Exact copies of all the lines below are wanted, without a single picture.

● **Pixel coordinate grounding data**

<<<<

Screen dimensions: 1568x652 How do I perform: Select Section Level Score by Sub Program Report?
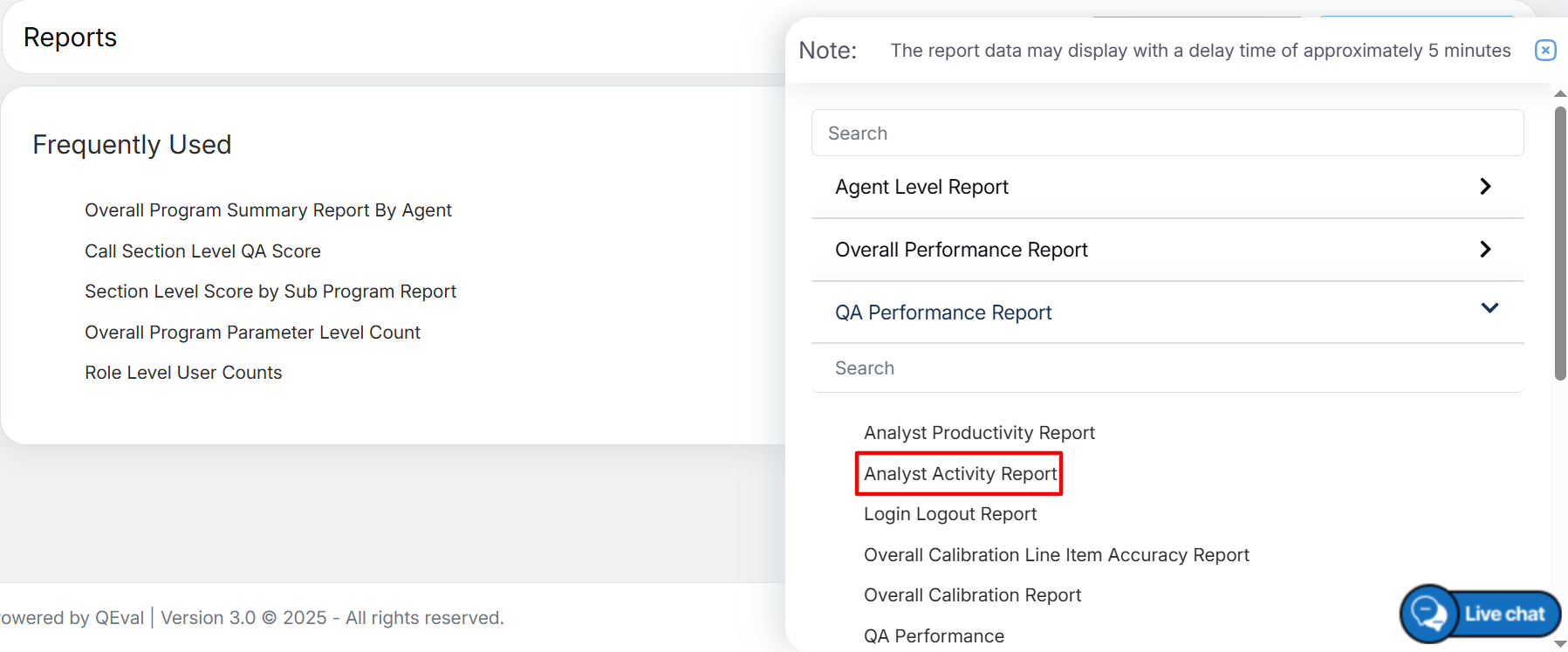coord(270,292)
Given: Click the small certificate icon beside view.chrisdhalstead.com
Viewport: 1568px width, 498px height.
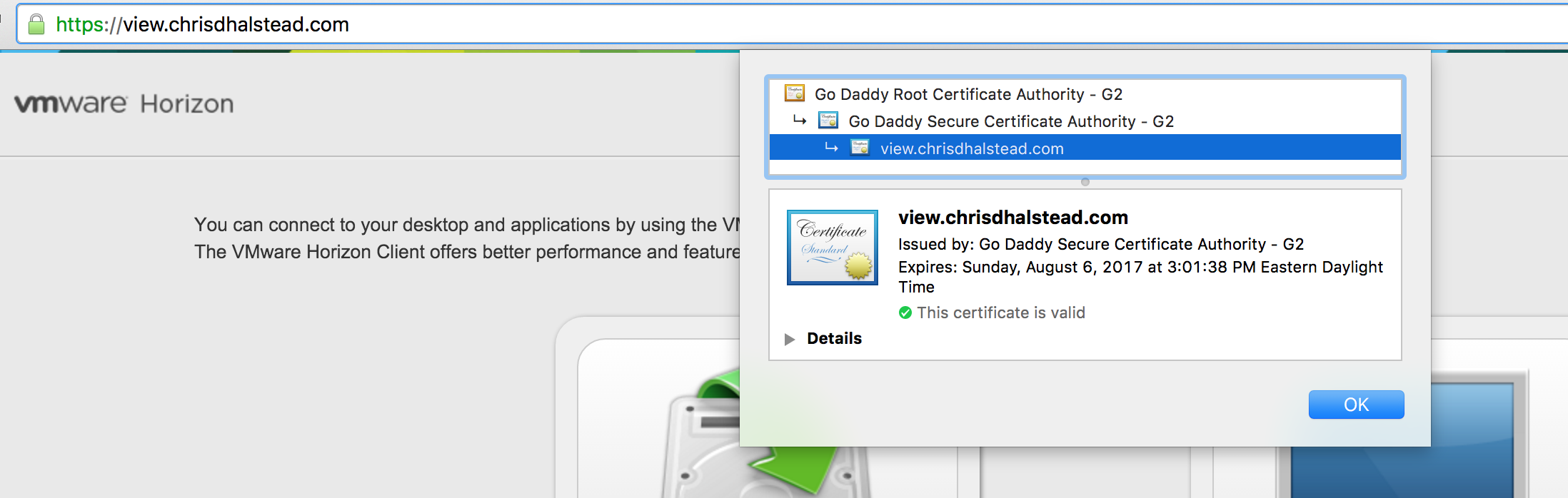Looking at the screenshot, I should point(860,148).
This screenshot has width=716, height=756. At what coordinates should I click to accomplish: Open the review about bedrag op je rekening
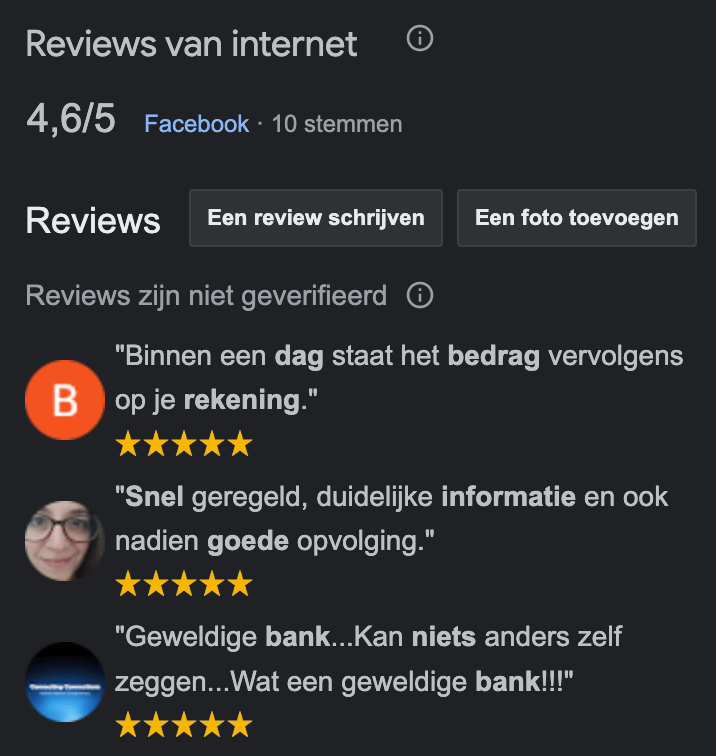(x=399, y=378)
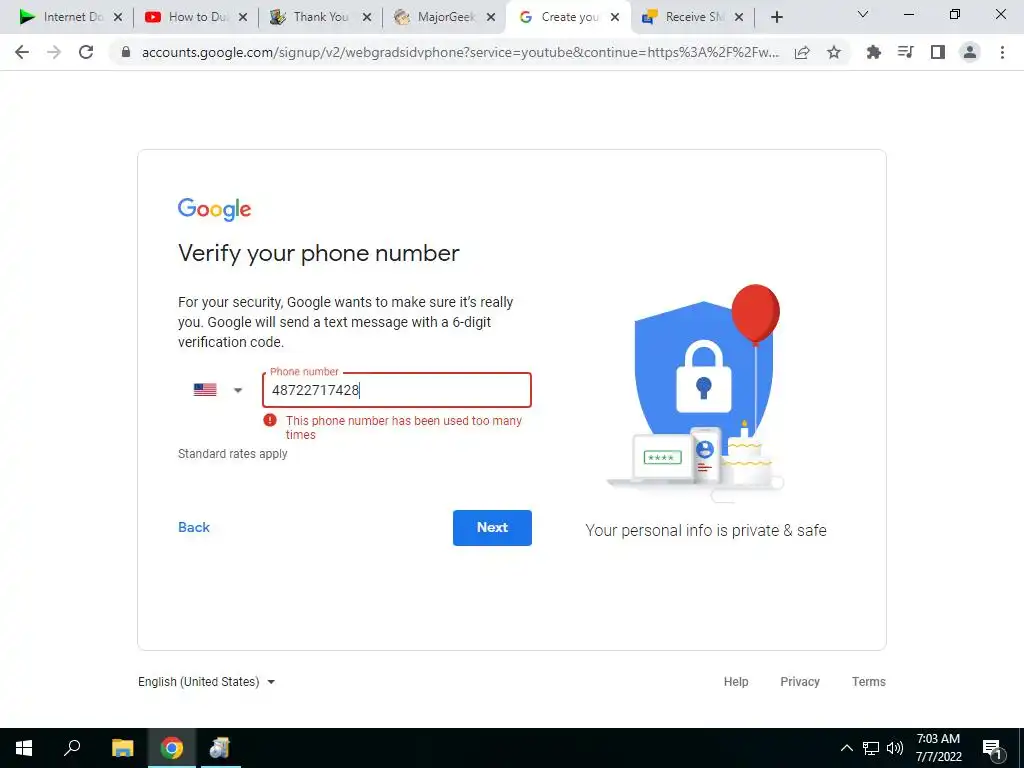
Task: Open the Extensions puzzle icon
Action: [x=873, y=52]
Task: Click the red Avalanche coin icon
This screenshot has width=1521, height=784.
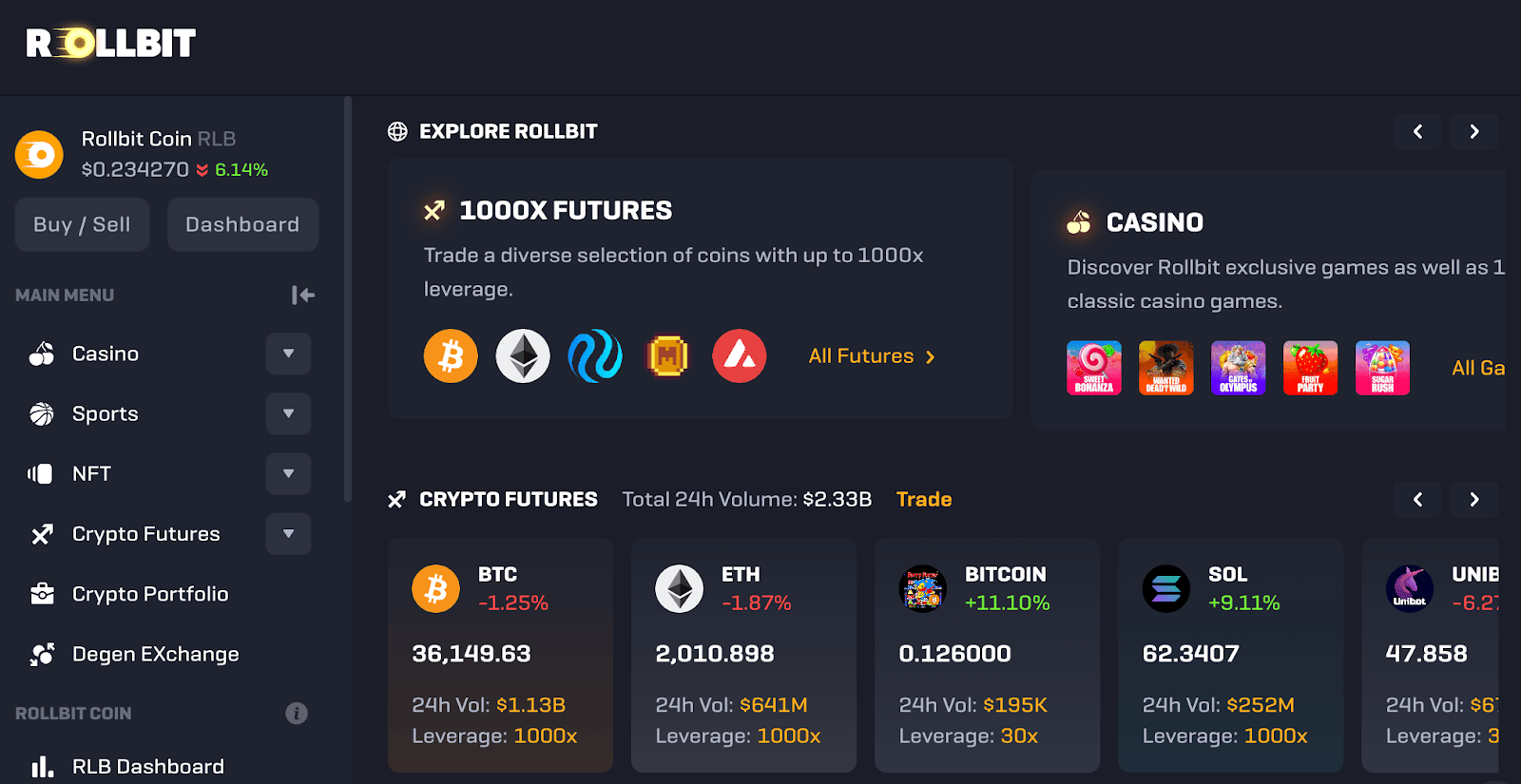Action: (x=740, y=356)
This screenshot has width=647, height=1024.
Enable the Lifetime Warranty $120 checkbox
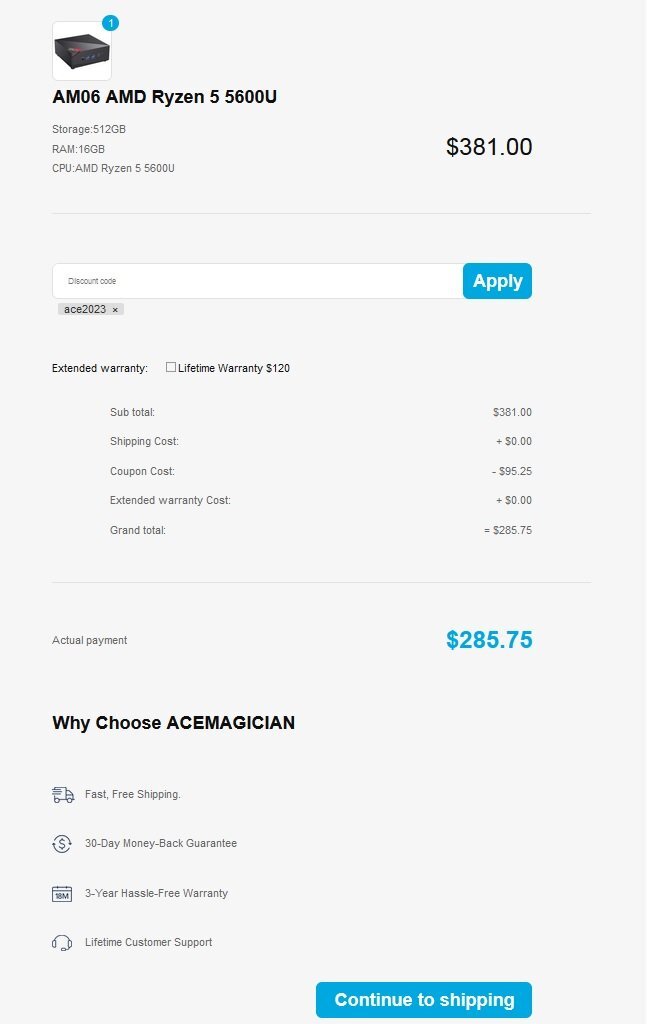pos(170,368)
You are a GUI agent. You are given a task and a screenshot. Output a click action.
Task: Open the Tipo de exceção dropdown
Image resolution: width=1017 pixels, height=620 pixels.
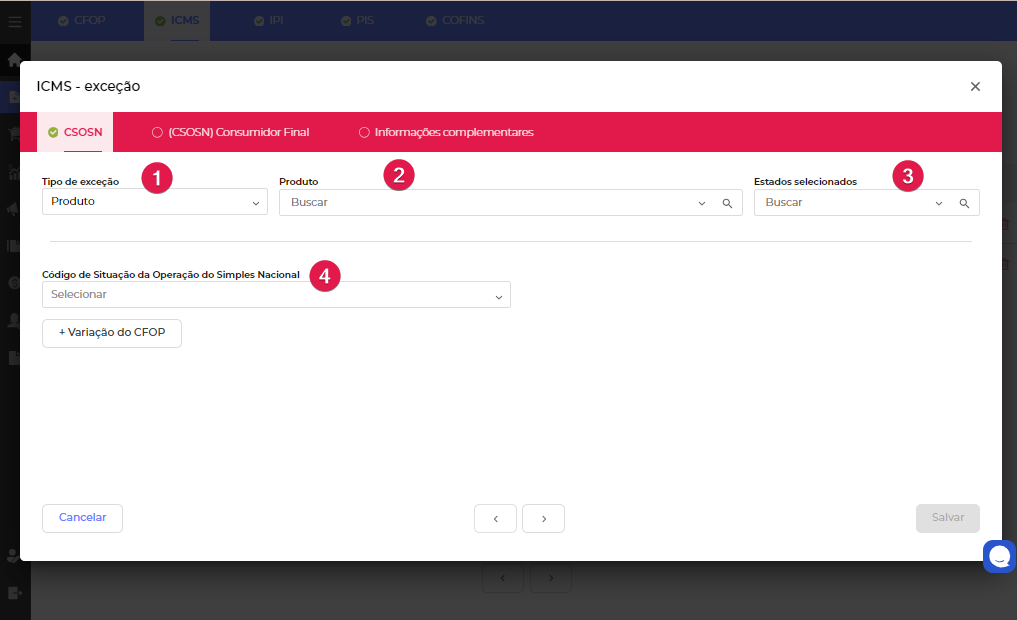coord(154,202)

>>>>

● **Exercise answer**
Screen dimensions: 1568x652 How do I perform: Select Section Level Score by Sub Program Report?
coord(270,292)
Given: Click the small certificate icon beside view.chrisdhalstead.com
Viewport: 1568px width, 498px height.
Looking at the screenshot, I should point(860,148).
This screenshot has width=716, height=756. At what coordinates should I click to accomplish: Open the review about bedrag op je rekening
(x=399, y=378)
Task: Open the Extensions puzzle icon
Action: [x=873, y=52]
Task: Click the red Avalanche coin icon
This screenshot has width=1521, height=784.
Action: (x=740, y=356)
This screenshot has width=647, height=1024.
Enable the Lifetime Warranty $120 checkbox
pos(170,368)
You are a GUI agent. You are given a task and a screenshot. Output a click action.
Task: Open the Tipo de exceção dropdown
Image resolution: width=1017 pixels, height=620 pixels.
coord(154,202)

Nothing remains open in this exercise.